#### [TASK TO COMPLETE]
Please, without any pictures, set down exactly the part of the listing below that opens with the line containing "Click Criar sua conta da KDP button" and closes with the line containing "This screenshot has".

#### [SUPPLIED RECORDS]
···

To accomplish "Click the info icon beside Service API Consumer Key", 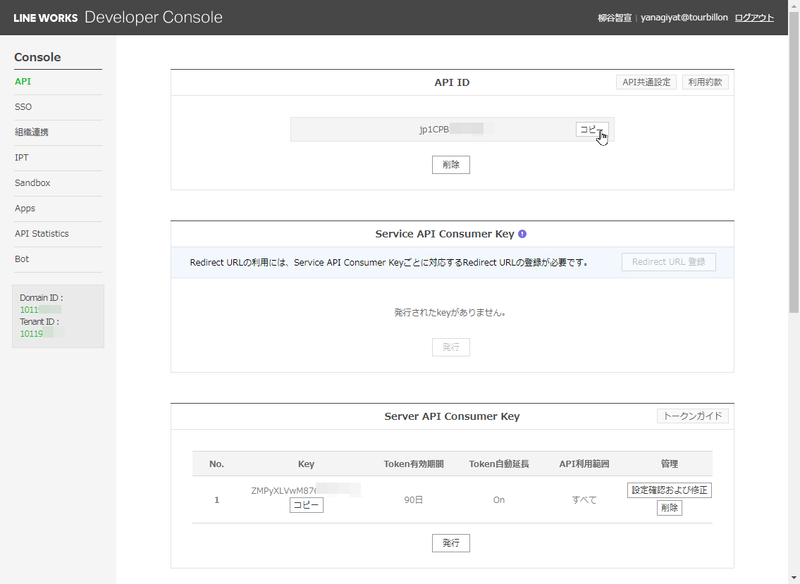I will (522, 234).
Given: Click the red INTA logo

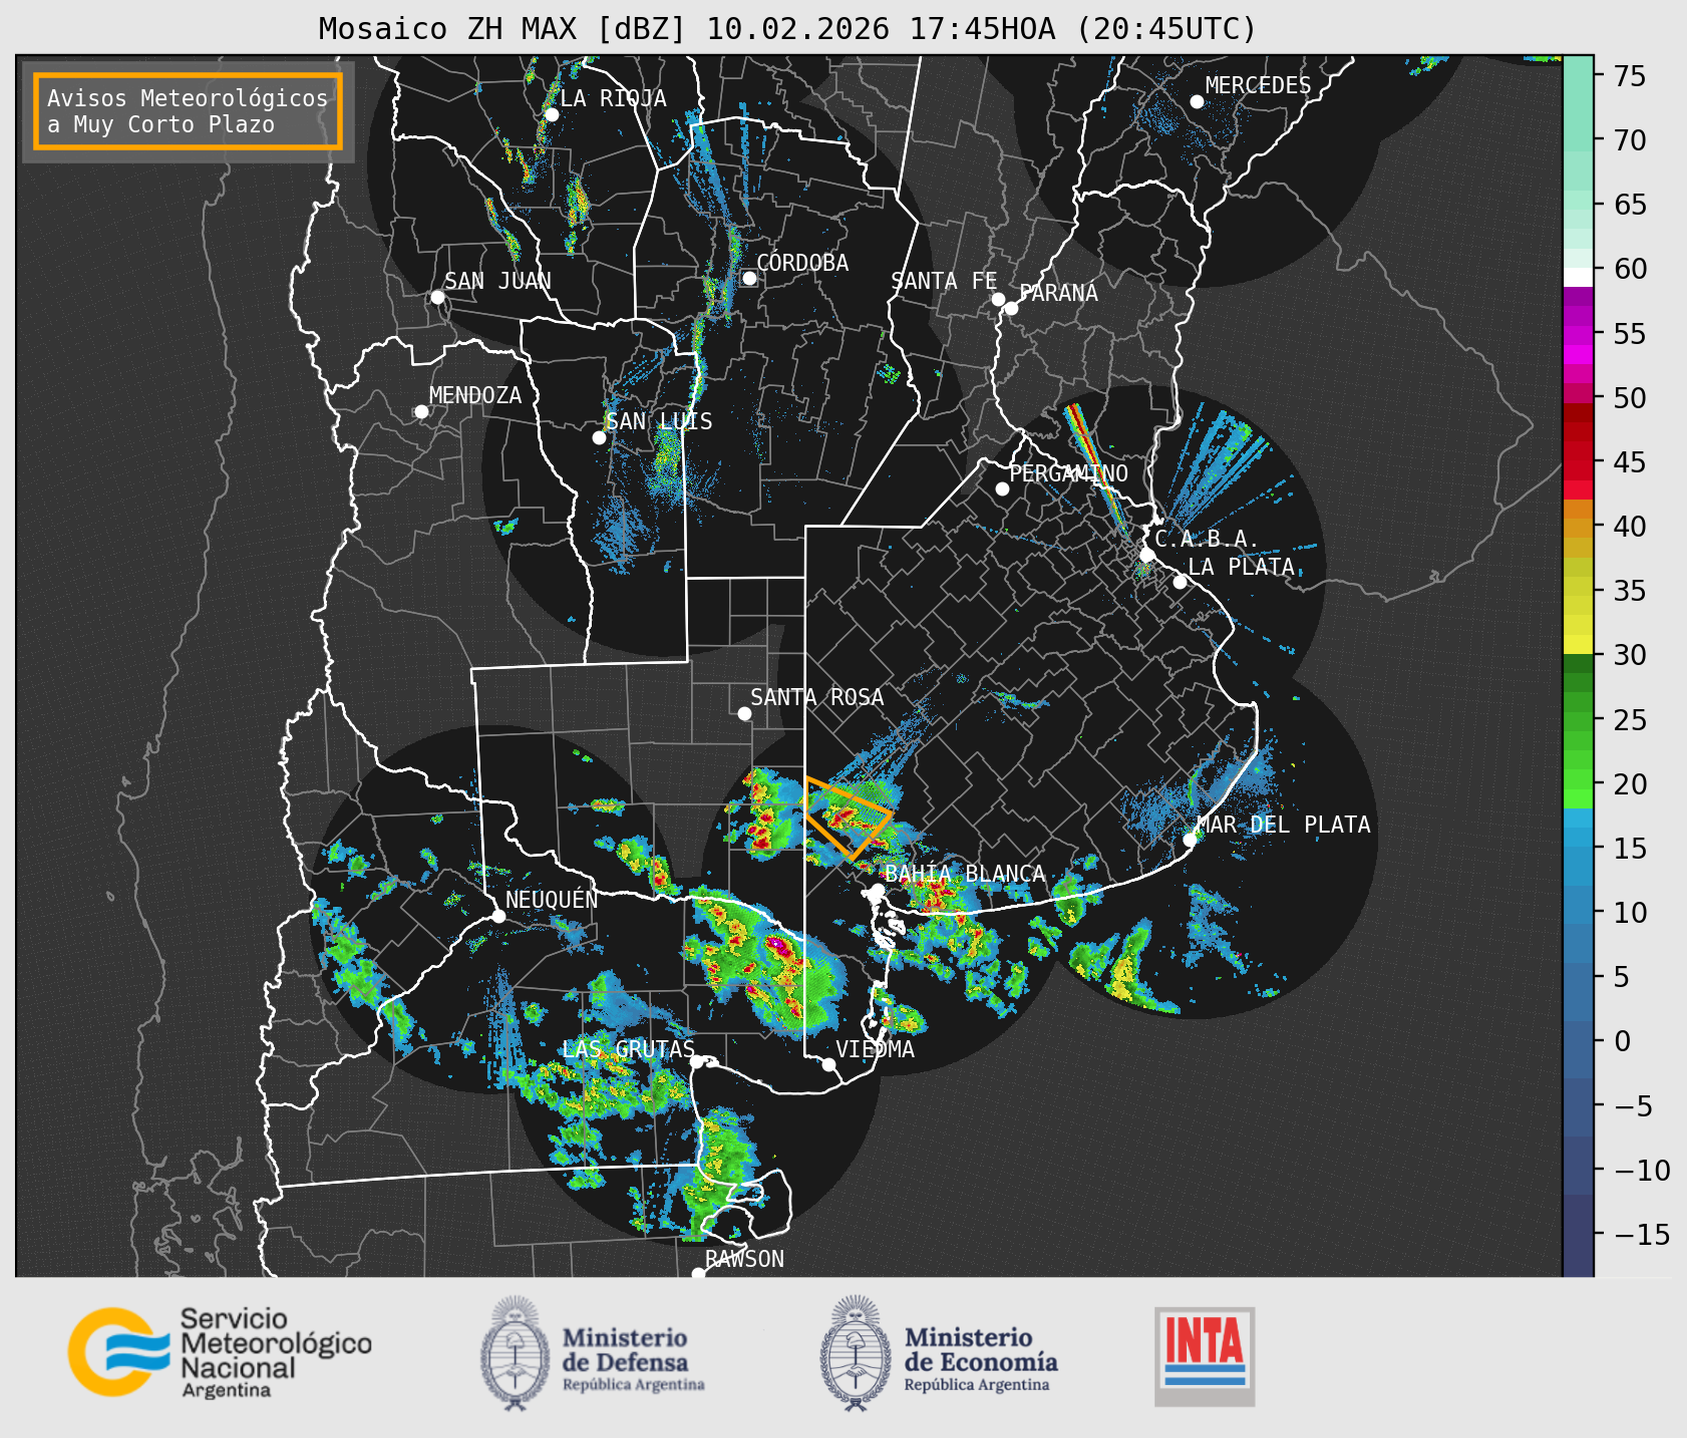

···

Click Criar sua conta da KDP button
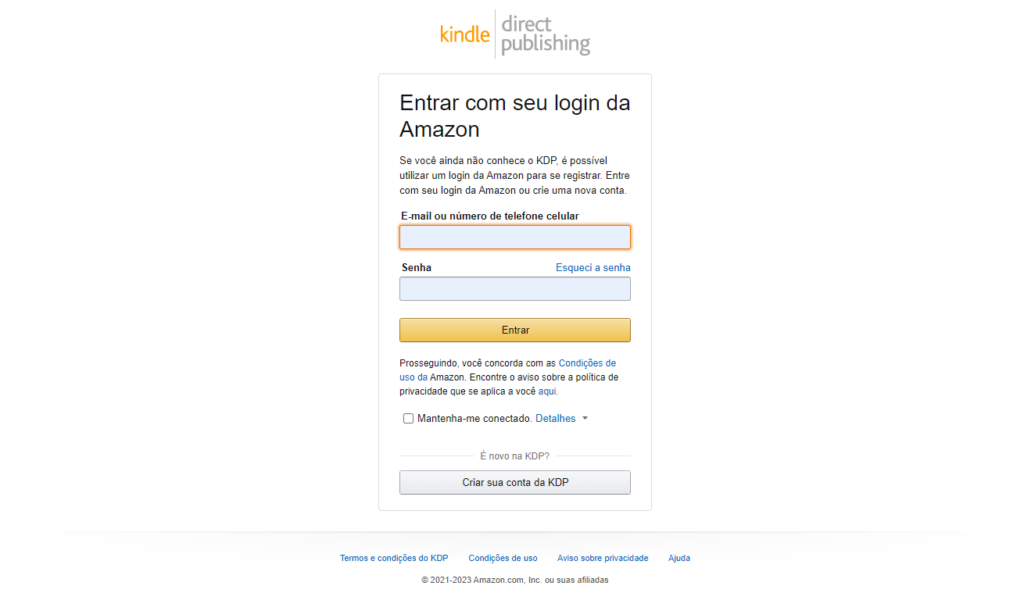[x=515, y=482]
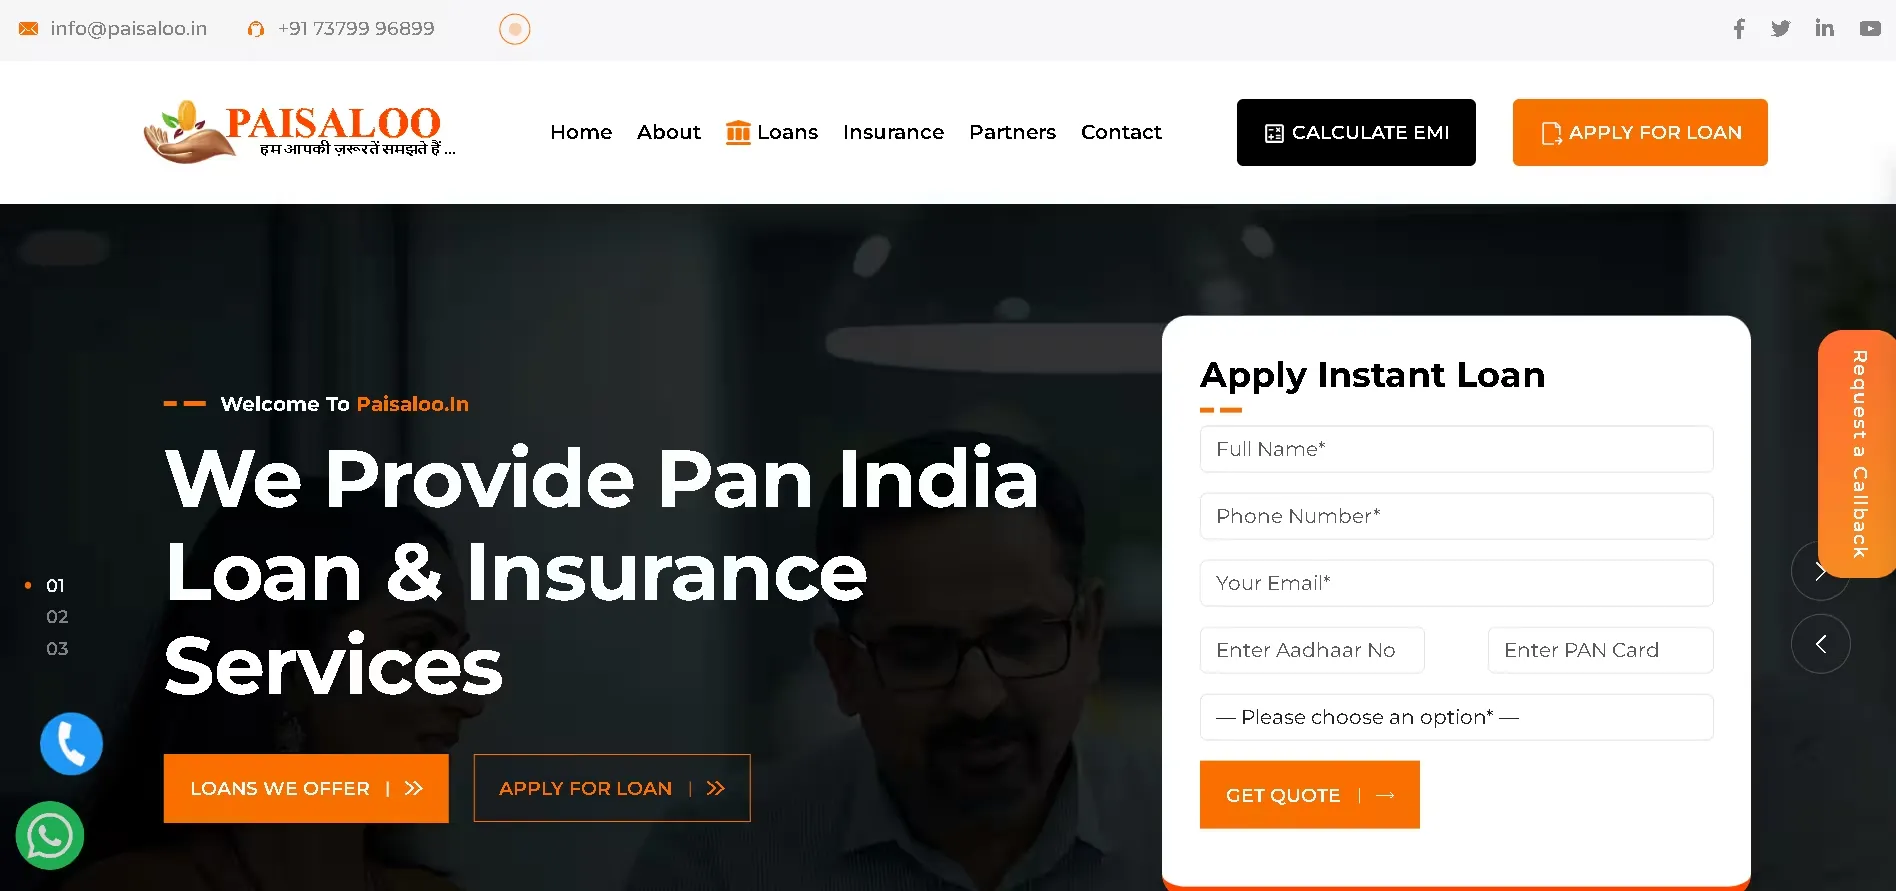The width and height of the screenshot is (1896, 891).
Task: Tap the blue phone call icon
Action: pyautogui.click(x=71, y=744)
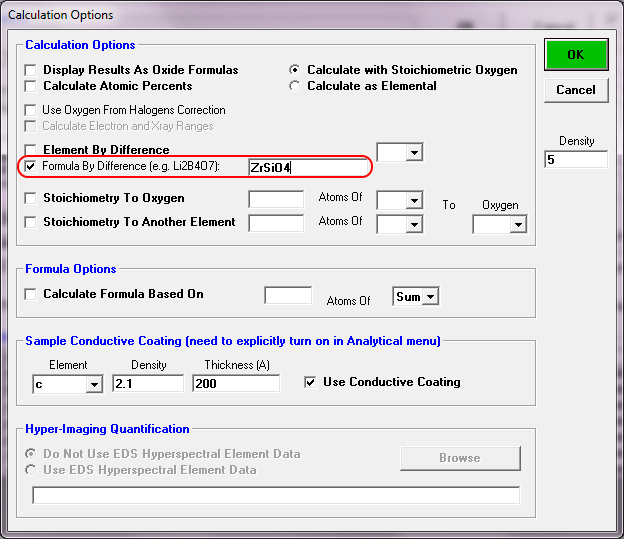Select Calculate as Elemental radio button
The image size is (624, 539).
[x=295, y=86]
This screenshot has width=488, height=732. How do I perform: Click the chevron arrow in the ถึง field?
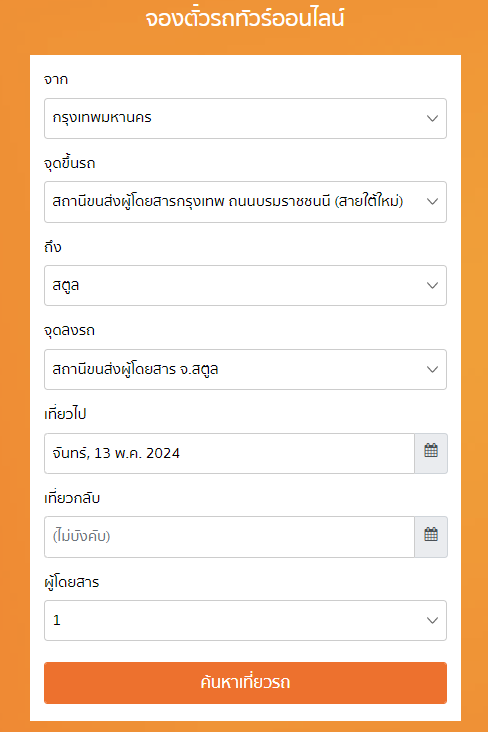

···

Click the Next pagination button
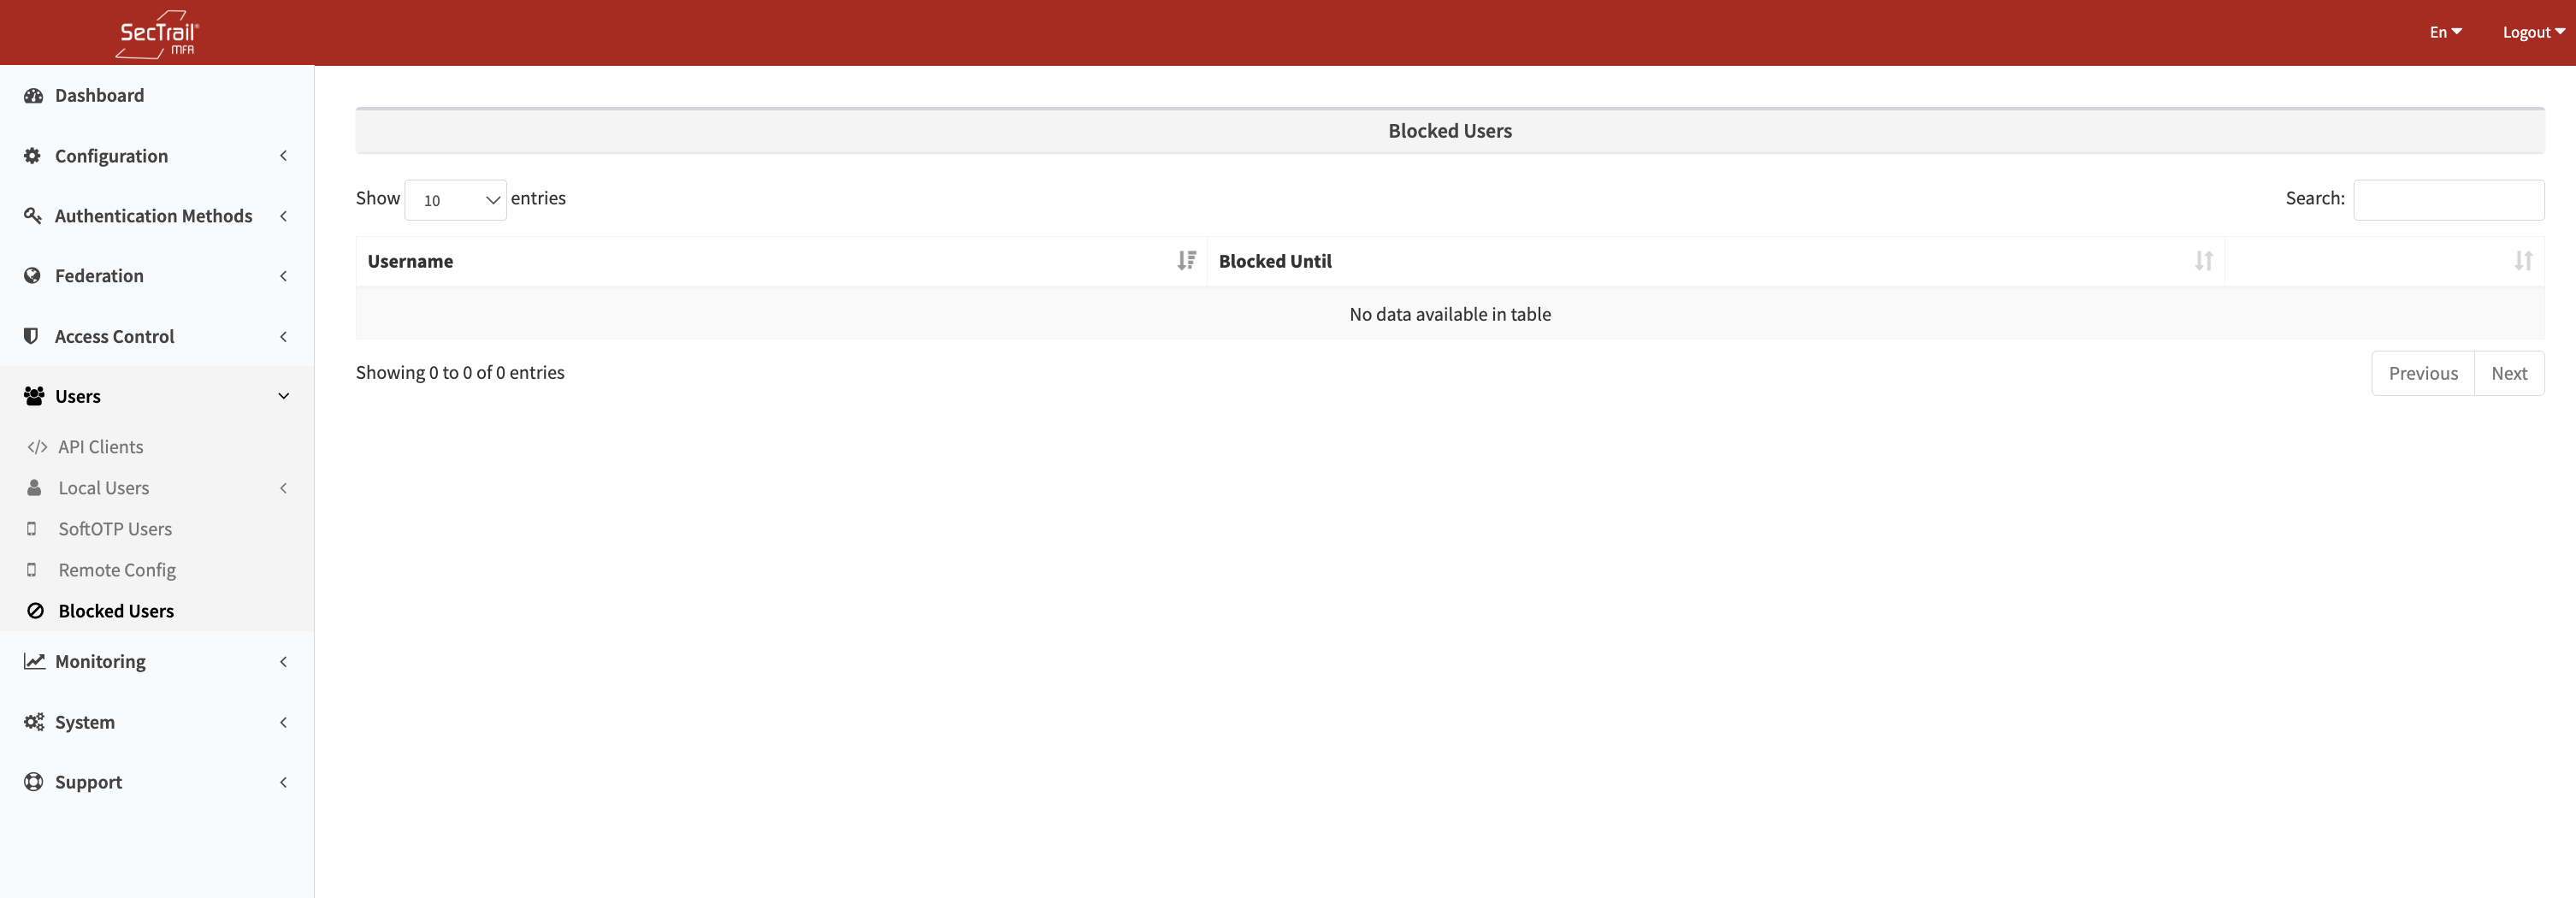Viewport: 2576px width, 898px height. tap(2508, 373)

···

#### [RESULT FOR THIS EXERCISE]
Click Criar sua conta da KDP button
[x=515, y=482]
The width and height of the screenshot is (1896, 891).
Task: Tap the blue phone call icon
Action: pyautogui.click(x=71, y=744)
Select Calculate as Elemental radio button
The image size is (624, 539).
[x=295, y=86]
This screenshot has width=488, height=732. How do I perform: Click the chevron arrow in the ถึง field?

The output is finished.